Title IX Prohibits Michigan State University from Eliminating Its Women’s Varsity Swim and Diving Team
*** Victory! Update! ***On February 1, 2022, the Sixth Circuit ordered the lower court to reconsider Sophia and her swim and diving teammates’ request to stop MSU from cutting their team, consistent with the following corrections: First, there is no “magic number” for Title IX athletics compliance, and the lower court should not have assumed MSU was compliant with Title IX just because its athletics participation gap was less than 2%. Second, the lower court should have compared MSU’s participation gap to the size of a viable team, not the size of the average team at MSU. Third, the lower court should have accepted Sophia and her teammates’ calculations of MSU’s large participation gap based on MSU’s own reported, publicly available data. This decision is a great win because it provides important clarifications on what standards courts must apply when evaluating whether a school’s athletics program is compliant with Title IX.
On May 26, 2021, NWLC, along with co-counsel Legal Aid At Work and Simpson Thacher & Bartlett LLP, led a group of 25 other civil rights organizations in a Sixth Circuit amicus brief about sports and equity and math, oh my! In Balow v. Michigan State University, we filed in support of Sophia Balow and her varsity swim and diving teammates, who want to stop MSU from cutting their team.
Title IX prohibits sex discrimination in school sports. One way for schools to comply with Title IX is to ensure the total number of spots on all sports teams for each gender is proportionate to each gender’s enrollment. If these numbers aren’t proportionate, the school has a “participation gap” and must see if there are any “viable teams” that can close that gap. A school has a “viable team” in a specific sport if enough students want to join that team and there are other schools to compete with.

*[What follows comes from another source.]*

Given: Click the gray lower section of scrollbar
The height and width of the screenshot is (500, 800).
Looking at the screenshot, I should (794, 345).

Under Title IX, schools must compare their “participation gap” with the sizes of any “viable teams” to make decisions about adding or cutting teams.
For example, let’s say women are 60% of students at a school and have 40 of 70 total athletic spots. If the school were to cut the women’s softball team, which has 10 people, women would have only 30 of 60 spots (50%). To close the 10% participation gap, the school would need to add 15 more women’s spots so that women have 45 of 75 spots (60%). Since this gap of 15 is larger than the current softball team of 10, the school can’t cut the softball team. Alternatively, the school would need to add a viable team in another sport to close the gap.

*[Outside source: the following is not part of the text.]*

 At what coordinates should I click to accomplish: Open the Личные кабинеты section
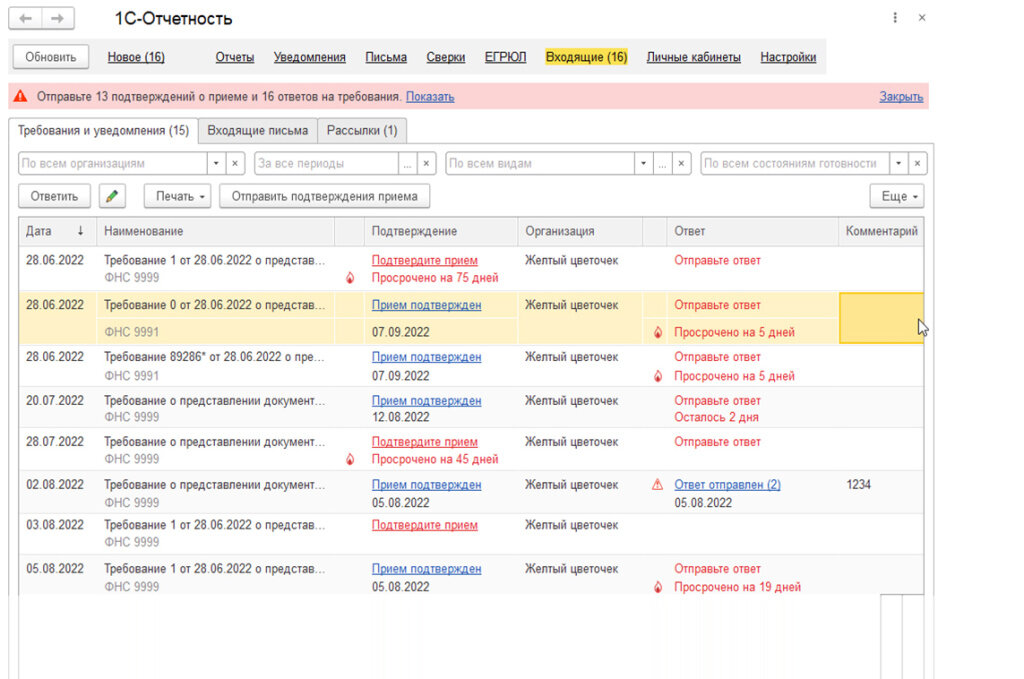pos(694,57)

MSU already had a participation gap of 42 (according to data from its own website) and was spending three times more on men’s sports than on women’s sports when it announced its plans to cut the women’s varsity swim and diving team. Sophia and her teammates asked a district court in Michigan to stop MSU from cutting their team, but the court made several critical mistakes and, as a result, denied their request. Our amicus brief to the Sixth Circuit explains the district court’s mistakes.
First, the district court arbitrarily decided that MSU complies with Title IX solely because the court calculated MSU’s participation gap to be less than 2%, even though the Department of Education and many other courts have repeatedly said there is no such “magic number” under Title IX. As the Department has explained, a large school with a 5% gap would need to add more women’s spots than a small school with the same 5% gap. If the district court’s 2% rule is not overturned, large schools like MSU will be able to deprive many women of athletics opportunities.

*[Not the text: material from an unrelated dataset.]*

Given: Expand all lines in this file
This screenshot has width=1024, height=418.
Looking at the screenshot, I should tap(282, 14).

Second, the district court incorrectly compared MSU’s participation gap with the average size of all women’s sports teams at MSU, instead of with specific sports teams, like the women’s swim and diving team. The average size of all women’s teams at MSU is simply irrelevant to whether Title IX allows MSU to cut a specific team or requires MSU to add a specific team. If the district court’s decision is not overturned, an absurd situation will be allowed: a school will be able to cut its smallest girls’ or women’s teams in order to inflate its average team size, which will allow it to have an ever-larger participation gap. This will make it exceedingly difficult for women and girls to prove that their school is violating Title IX—even when they have far fewer spots to play than men and boys.
Finally, the district court unfairly rejected Sophia and her teammates’ calculations of MSU’s large participation gap based on MSU’s self-reported, publicly available data. Instead, the court accepted MSU’s claims that its participation gap was too low to require adding any new women’s teams—even though MSU never turned over the underlying data for those claims. If this approach is not overturned, school athletics programs will be incentivized to violate Title IX and, if they are sued, they will be rewarded for hiding the evidence from courts and plaintiffs.
We’re fighting for Sophia and her teammates because they—and all women and girls—deserve to have equal opportunities to play sports. MSU’s Title IX violations are egregious but not unique. The national participation gap is almost 1 million for high school girls and 60,000 for college women, and girls of color are doubly disadvantaged. Women and girls face second-class treatment and pervasive sexual abuse in school sports, including, infamously, at MSU. As states continue to pass cruel athletics bans against transgender girls and women, it’s especially critical that we uplift the many real and urgent problems that keep women and girls from achieving gender equity in athletics.